Where in the listing does the word "computer" appear? Report each line that holds it.

□ □ □ □

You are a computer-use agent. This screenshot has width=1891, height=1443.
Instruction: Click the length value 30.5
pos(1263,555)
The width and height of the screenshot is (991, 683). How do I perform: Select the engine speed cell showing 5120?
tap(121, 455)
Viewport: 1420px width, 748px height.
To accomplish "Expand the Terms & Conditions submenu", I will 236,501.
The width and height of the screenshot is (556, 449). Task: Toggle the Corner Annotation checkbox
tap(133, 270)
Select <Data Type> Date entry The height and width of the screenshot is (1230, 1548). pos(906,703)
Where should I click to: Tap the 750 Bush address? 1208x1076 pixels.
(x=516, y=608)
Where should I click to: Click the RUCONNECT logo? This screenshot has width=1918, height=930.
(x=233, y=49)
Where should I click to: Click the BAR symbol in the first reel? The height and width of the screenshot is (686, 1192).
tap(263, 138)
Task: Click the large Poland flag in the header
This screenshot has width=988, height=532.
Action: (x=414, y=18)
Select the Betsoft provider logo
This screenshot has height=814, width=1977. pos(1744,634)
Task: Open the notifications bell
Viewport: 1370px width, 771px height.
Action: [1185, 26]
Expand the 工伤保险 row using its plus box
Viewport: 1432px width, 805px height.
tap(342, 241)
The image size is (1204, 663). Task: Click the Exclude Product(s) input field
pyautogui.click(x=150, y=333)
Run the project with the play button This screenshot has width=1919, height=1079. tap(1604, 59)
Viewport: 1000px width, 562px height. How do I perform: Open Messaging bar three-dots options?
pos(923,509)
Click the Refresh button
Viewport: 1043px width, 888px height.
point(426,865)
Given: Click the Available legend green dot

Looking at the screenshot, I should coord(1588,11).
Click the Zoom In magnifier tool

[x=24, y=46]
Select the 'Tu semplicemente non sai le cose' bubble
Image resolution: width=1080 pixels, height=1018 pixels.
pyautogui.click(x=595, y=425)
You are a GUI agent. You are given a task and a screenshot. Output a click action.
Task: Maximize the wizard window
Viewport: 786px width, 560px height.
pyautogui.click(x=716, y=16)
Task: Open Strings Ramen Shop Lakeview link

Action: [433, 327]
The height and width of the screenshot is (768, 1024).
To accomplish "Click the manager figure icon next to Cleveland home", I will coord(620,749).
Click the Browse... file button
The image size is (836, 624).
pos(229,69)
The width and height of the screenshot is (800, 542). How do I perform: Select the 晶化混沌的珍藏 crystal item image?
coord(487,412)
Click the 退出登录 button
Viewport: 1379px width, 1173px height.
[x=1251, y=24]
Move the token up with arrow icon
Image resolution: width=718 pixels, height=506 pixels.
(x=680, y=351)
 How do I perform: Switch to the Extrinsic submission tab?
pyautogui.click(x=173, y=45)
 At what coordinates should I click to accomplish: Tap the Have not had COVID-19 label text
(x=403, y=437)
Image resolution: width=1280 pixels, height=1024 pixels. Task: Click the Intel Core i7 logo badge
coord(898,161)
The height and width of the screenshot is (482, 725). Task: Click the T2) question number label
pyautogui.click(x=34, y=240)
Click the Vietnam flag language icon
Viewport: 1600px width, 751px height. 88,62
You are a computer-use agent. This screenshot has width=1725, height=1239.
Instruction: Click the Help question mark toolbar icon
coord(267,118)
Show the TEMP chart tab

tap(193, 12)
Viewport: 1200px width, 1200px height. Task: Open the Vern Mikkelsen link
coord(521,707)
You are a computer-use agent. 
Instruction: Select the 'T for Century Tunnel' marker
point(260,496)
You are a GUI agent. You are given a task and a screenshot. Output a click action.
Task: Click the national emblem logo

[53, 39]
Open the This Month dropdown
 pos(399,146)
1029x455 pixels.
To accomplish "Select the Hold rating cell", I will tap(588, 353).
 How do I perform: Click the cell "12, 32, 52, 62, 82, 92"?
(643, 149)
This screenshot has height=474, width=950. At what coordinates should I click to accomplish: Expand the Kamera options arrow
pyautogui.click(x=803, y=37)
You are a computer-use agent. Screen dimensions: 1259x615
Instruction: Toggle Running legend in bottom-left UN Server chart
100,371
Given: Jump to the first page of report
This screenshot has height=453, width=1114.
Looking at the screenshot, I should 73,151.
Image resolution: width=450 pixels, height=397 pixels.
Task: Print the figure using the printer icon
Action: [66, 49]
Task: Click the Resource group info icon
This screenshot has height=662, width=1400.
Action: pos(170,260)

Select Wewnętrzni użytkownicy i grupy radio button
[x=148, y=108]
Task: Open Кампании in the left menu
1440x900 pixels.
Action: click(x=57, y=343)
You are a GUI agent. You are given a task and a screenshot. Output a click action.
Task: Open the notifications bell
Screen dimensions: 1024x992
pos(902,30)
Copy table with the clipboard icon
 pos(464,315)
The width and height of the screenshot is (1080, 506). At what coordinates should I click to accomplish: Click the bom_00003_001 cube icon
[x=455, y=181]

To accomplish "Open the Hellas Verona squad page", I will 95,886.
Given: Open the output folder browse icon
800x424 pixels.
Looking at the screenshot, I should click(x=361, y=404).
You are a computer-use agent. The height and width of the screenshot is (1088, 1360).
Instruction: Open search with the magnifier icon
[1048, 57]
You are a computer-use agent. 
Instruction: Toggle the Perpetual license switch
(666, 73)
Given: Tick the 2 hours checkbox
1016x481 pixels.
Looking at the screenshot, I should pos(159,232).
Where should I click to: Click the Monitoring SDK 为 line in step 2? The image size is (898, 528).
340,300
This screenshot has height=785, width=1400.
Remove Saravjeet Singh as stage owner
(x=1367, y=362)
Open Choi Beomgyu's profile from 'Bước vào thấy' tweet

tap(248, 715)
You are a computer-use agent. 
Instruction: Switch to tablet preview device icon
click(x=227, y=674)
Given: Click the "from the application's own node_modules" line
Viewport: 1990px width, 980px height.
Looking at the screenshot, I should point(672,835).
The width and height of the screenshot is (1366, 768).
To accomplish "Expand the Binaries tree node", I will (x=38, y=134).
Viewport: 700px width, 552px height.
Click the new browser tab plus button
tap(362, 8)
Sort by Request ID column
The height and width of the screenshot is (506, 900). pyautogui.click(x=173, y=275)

□ □ □ □

### Answer to this problem
You are a computer-use agent. This screenshot has width=1891, height=1443.
You are a computer-use agent. This screenshot has width=1725, height=1239.
You are a computer-use agent. 
You are a computer-use agent. Screen dimensions: 1259x615
You are a computer-use agent. The height and width of the screenshot is (1088, 1360).
You are a computer-use agent. 
You are a computer-use agent. 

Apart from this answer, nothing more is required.